NVIDIA Boasts “World’s Most Advanced Chip” in Latest Tensor Core GPU

Taking aim at creating a future supercomputer, NVIDIA has created a new H100 Tensor Core graphics processing unit (GPU) leveraging its latest architecture, Hopper.

News March 25, 2022 by Jake Hertz

Thanks to its GTC conference, NVIDIA has pumped out a plethora of newer technology, like the Grace central processing unit (CPU) "Superchip" and Hopper architecture.

Still, amongst all of the releases, one that may stand out the most is the company's newest GPU, the H100.

The H100 Tensor Core GPU.

The H100 Tensor Core GPU. Image used courtesy of NVIDIA

In this article, we'll look at the new H100 Tensor Core GPU from NVIDIA to see how it works, what it offers, and how it could impact the industry.

NVIDIA's Tensor Core H100 GPU

Arguably the crowning achievement for NVIDIA at this year's GTC Conference was the release of its new H100 Tensor Core GPU.

The H100 is NVIDIA's first GPU built off of its new Hopper architecture, and, as such, NVIDIA is calling it the "World's Most Advanced Chip."

Built off a cutting-edge TSMC 4N process, the new GPU integrates 80 billion transistors into a single die. Designed for scale-up and scale-out infrastructures, the new GPU prioritizes bandwidth and data rates for networking, chip-to-chip communication, and I/O.

To this end, the new GPU claims to support 40 TB/s of I/O bandwidth and 3 TB/s of memory bandwidth, largely due to H100 being the first GPU to support PCIe Gen5 as HBM3.

CEO Jensen Huang explains, "Twenty H100 can sustain the equivalent of the entire world's internet traffic."

Thanks to a series of new Hopper architecture improvements, the H100 is also a workhorse for AI applications. Specifically, the GPU is capable of 4 PFLOPs of FP8 and 2 PFLOPs of FP16, marking a 6x and 3x improvement over Ampere GPUs, respectively.

NVIDIA said that when training models such as Mixture of Experts, H100 enabled 9x faster training than previous technologies.

DGX H100 Systems

To deploy the H100 GPU, NVIDIA also announced its fourth-generation DGX system, dubbed DGX H100.

DGX H100 systems are equipped with eight H100 GPUs, each connected with NVIDIA NVLink interconnect technology.
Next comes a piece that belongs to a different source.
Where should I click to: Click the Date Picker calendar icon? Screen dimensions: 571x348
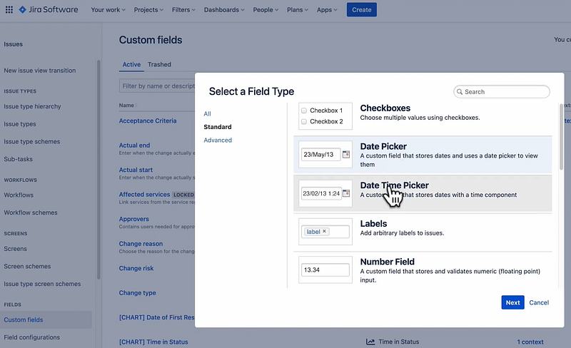point(346,155)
In this configuration, DGX H100 can achieve 32 petaflops at FP8, scaled up even further with the DGX POD and DGX SuperPOD systems. These can then connect a series of DGX H100 nodes through NVIDIA's new NVLink Switch System.
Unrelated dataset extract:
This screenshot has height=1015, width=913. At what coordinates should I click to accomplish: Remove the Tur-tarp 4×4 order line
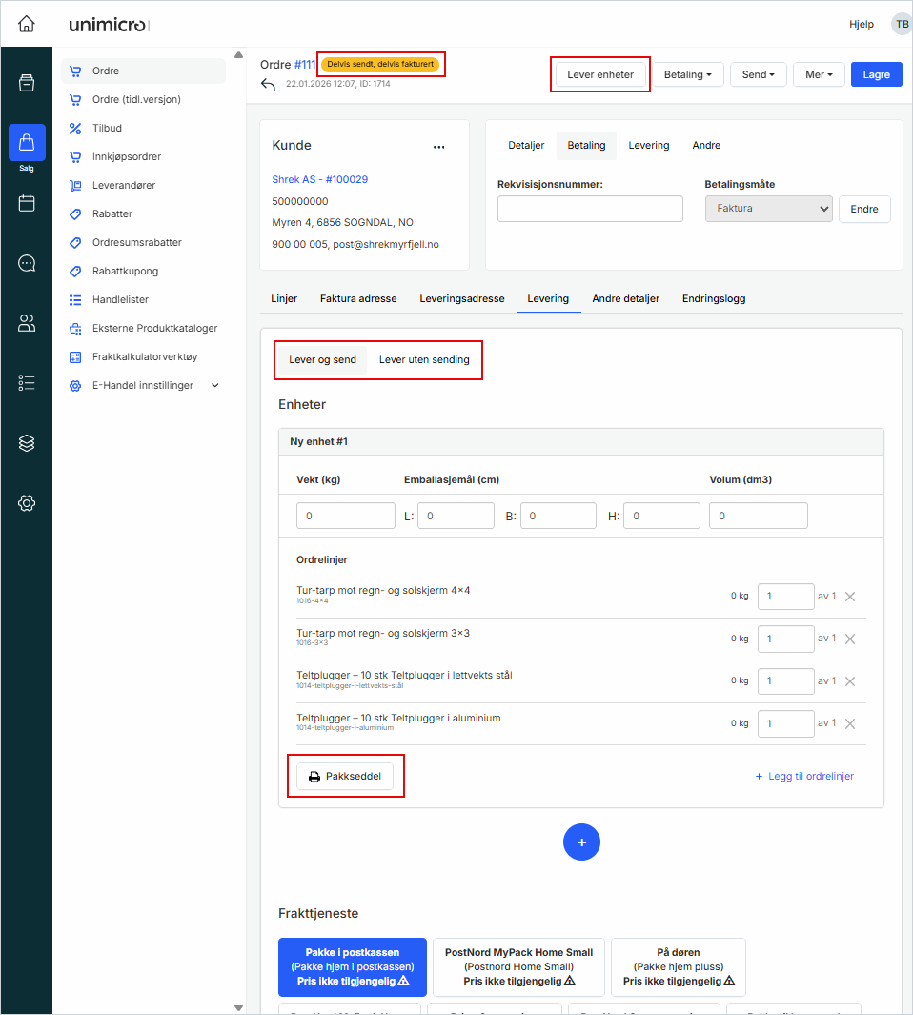click(850, 597)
The DGX SuperPOD can connect up to 32 nodes, equaling 256 H100 GPUs, to achieve one exaflop of FP* AU Performance.

Rendering of a fourth-generation DGX system.

Rendering of a fourth-generation DGX system. Image used courtesy of NVIDIA

To top it all off, NVIDIA plans to use its DGX SuperPODs to build the world's fastest AI Supercomputer.

A high-level comparison of SuperPODs between the DGX A100 and DGX H100.

A high-level comparison of SuperPODs between the DGX A100 and DGX H100. Screenshot used courtesy of NVIDIA [downloadable whitepaper]

Dubbed the NVIDIA Eos, the supercomputer will combine 576 DGX H100 systems, totaling 4,608 H100 GPUs.

Altogether, NVIDIA anticipates this supercomputer reaching 18.4 exaflops of aI compute, a number which is 4x faster than the next closest AI supercomputer.

H100 Deployment

NVIDIA is undoubtedly raising the bar this year by shattering its previous best performances and even setting some world records along the way. Yet, more impressive than the technology itself is the response that it's getting from the industry.

According to NVIDIA, companies including Atos, BOXX Technologies, Cisco, Dell Technologies, Fujitsu, GIGABYTE, H3C, Hewlett Packard Enterprise, Inspur, Lenovo, Nettrix, and Supermicro have already shown support for the H100 GPU and the Hopper architecture and plans to be deploying it into its servers in the coming years.